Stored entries
^^^^^^^^

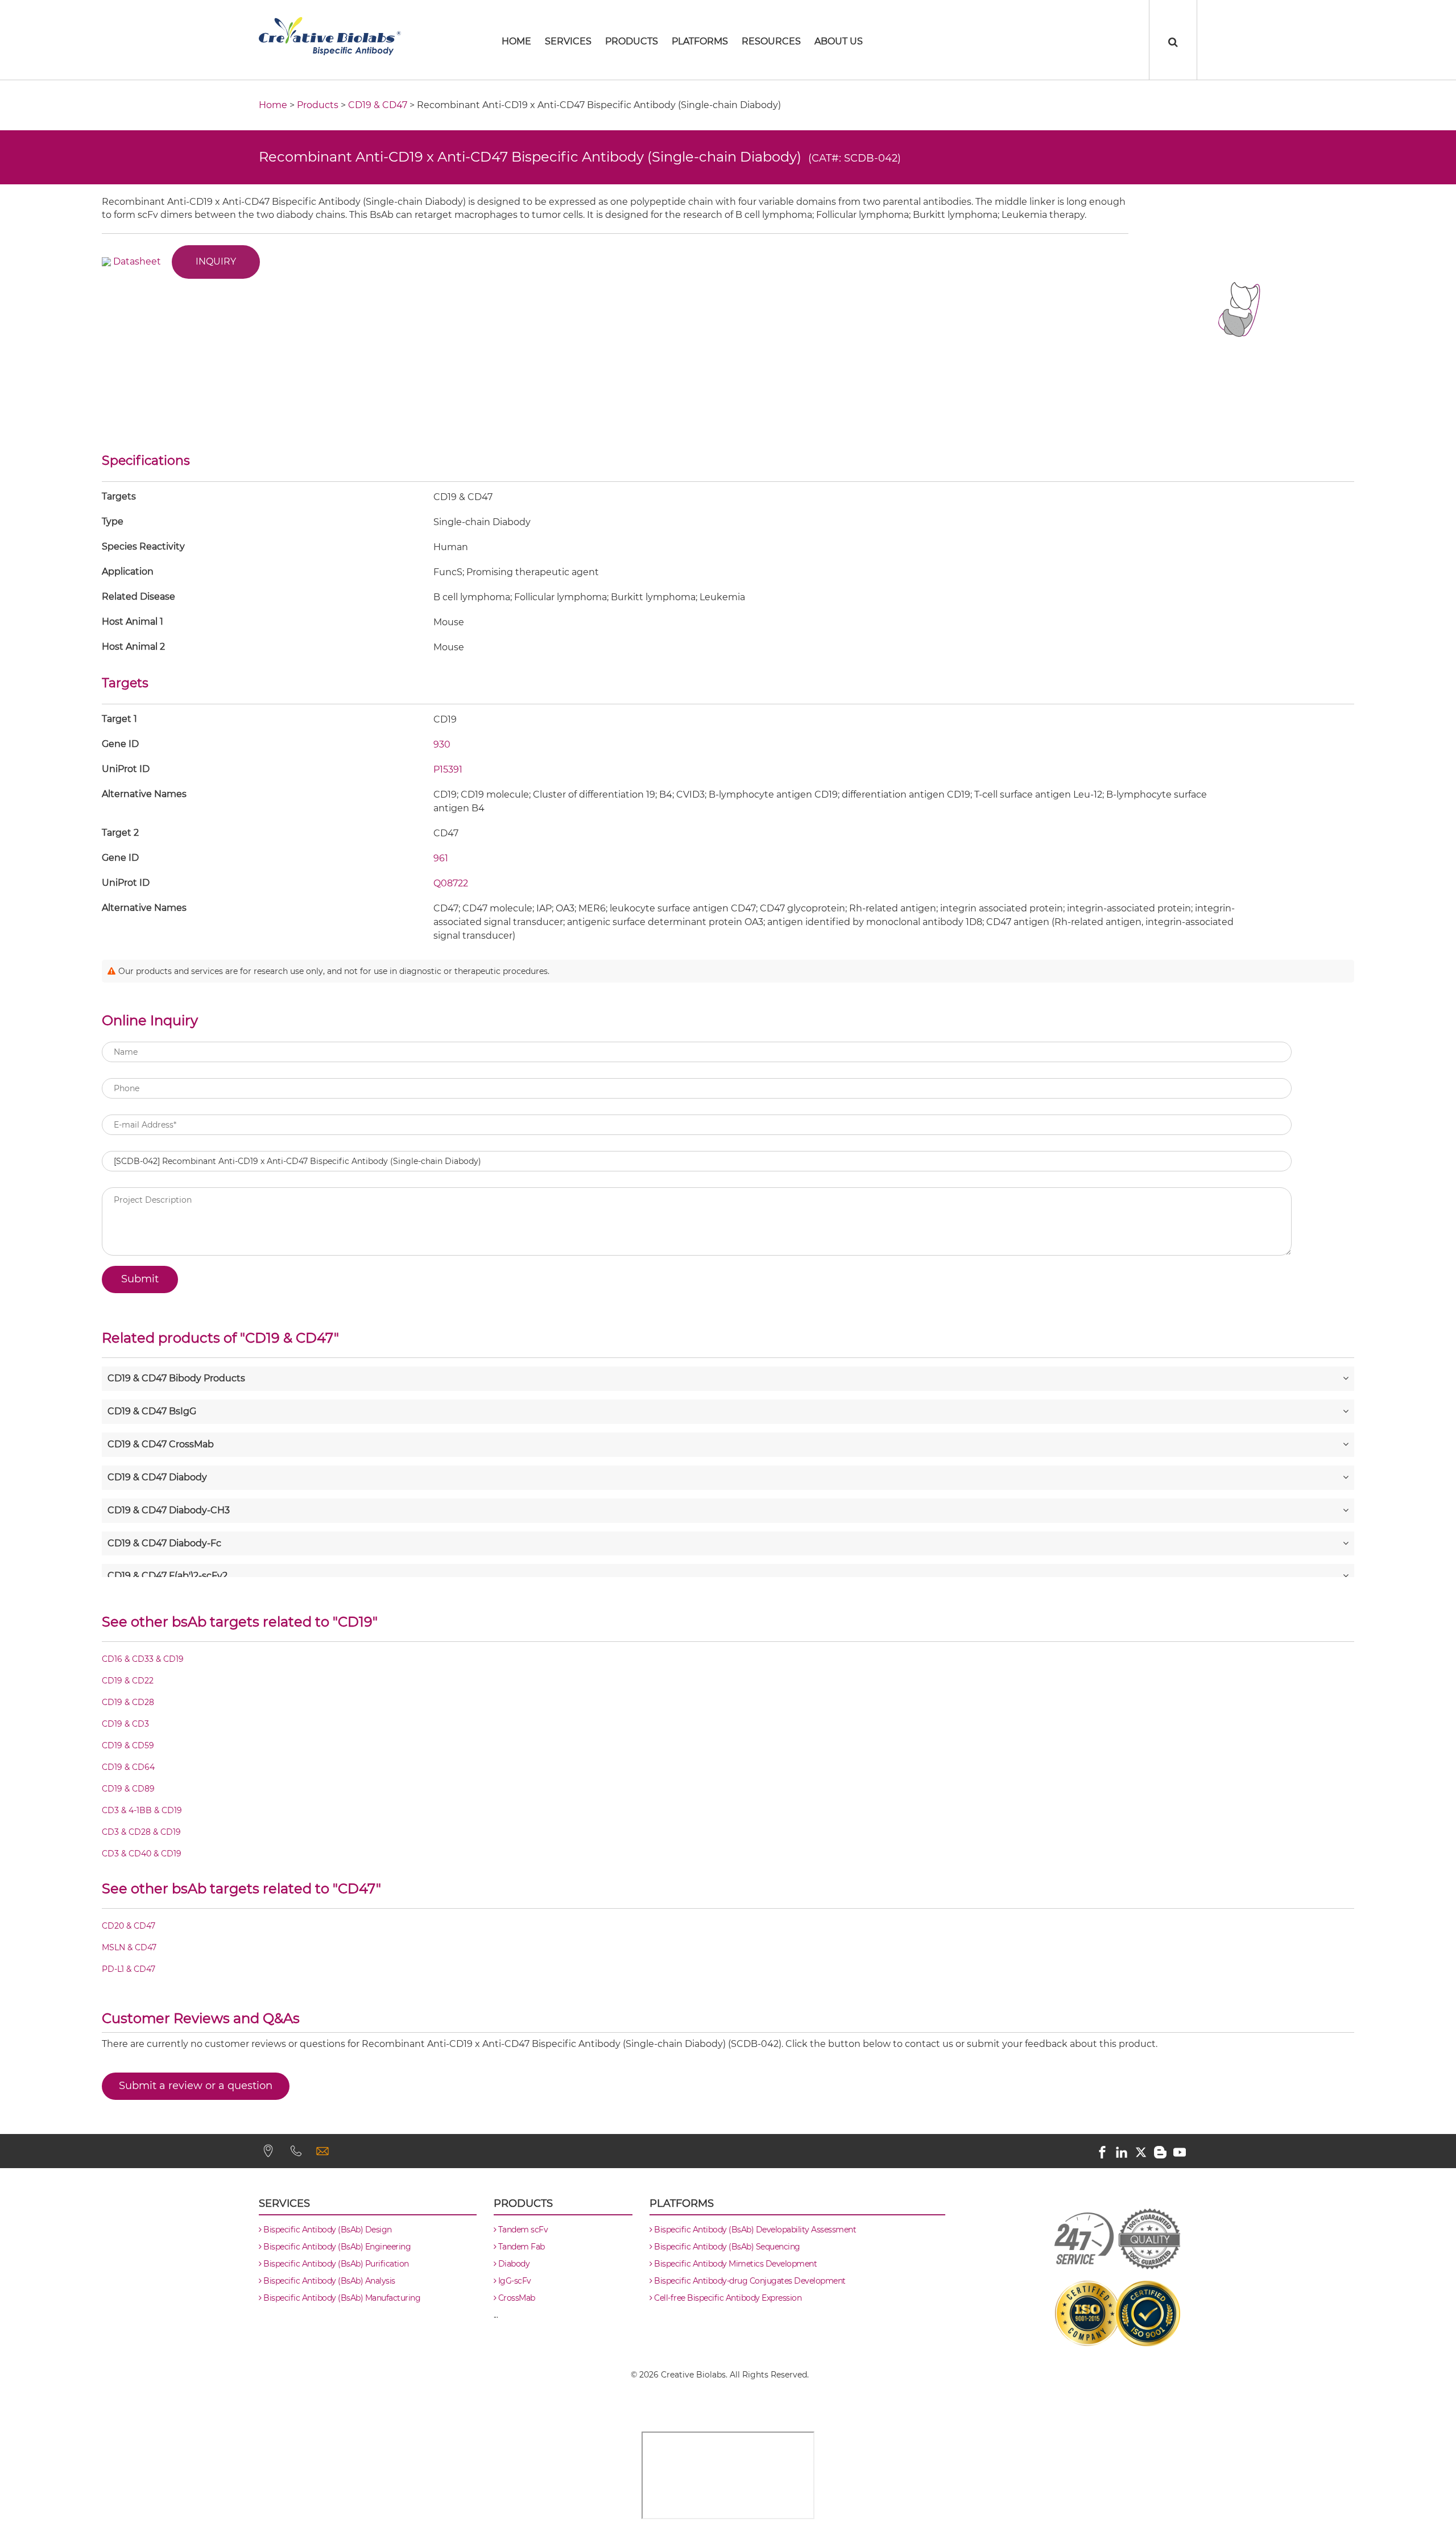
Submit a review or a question (195, 2085)
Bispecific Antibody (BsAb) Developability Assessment (754, 2229)
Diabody (513, 2264)
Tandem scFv (522, 2229)
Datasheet (137, 260)
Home (273, 105)
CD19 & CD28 (128, 1703)
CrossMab (515, 2298)
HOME (516, 41)
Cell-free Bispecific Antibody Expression (726, 2298)
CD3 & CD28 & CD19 (141, 1832)
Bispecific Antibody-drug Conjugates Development (749, 2281)
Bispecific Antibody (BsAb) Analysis (328, 2281)
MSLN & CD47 (129, 1948)
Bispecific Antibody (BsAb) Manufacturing (341, 2298)
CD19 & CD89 (128, 1789)
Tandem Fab (520, 2247)
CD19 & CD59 (128, 1746)
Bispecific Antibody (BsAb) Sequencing (726, 2247)
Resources (771, 41)
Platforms (700, 41)
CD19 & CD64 (128, 1767)
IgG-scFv (513, 2281)
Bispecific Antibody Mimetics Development (734, 2264)
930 (441, 744)
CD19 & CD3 (125, 1724)
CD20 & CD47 (128, 1926)
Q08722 (450, 883)
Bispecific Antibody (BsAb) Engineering (336, 2247)
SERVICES (568, 41)
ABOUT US (838, 41)
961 (440, 858)
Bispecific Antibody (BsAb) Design (327, 2229)
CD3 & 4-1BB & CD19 (142, 1811)
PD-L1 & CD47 (128, 1969)
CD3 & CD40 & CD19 (141, 1854)
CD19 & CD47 (377, 105)
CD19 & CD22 (128, 1681)
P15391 (447, 769)
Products (631, 41)
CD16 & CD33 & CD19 (143, 1659)
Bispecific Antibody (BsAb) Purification (335, 2264)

^^^^^^^^

_Try it_:
With the pictures omitted, set down each line exactly, starting at the first line of the records above and ending with the line that contains "IgG-scFv (513, 2281)".

_Solution to the exercise_:
Submit a review or a question (195, 2085)
Bispecific Antibody (BsAb) Developability Assessment (754, 2229)
Diabody (513, 2264)
Tandem scFv (522, 2229)
Datasheet (137, 260)
Home (273, 105)
CD19 & CD28 (128, 1703)
CrossMab (515, 2298)
HOME (516, 41)
Cell-free Bispecific Antibody Expression (726, 2298)
CD3 & CD28 & CD19 (141, 1832)
Bispecific Antibody-drug Conjugates Development (749, 2281)
Bispecific Antibody (BsAb) Analysis (328, 2281)
MSLN & CD47 (129, 1948)
Bispecific Antibody (BsAb) Manufacturing (341, 2298)
CD19 & CD89 (128, 1789)
Tandem Fab (520, 2247)
CD19 & CD59 (128, 1746)
Bispecific Antibody (BsAb) Sequencing (726, 2247)
Resources (771, 41)
Platforms (700, 41)
CD19 & CD64 (128, 1767)
IgG-scFv (513, 2281)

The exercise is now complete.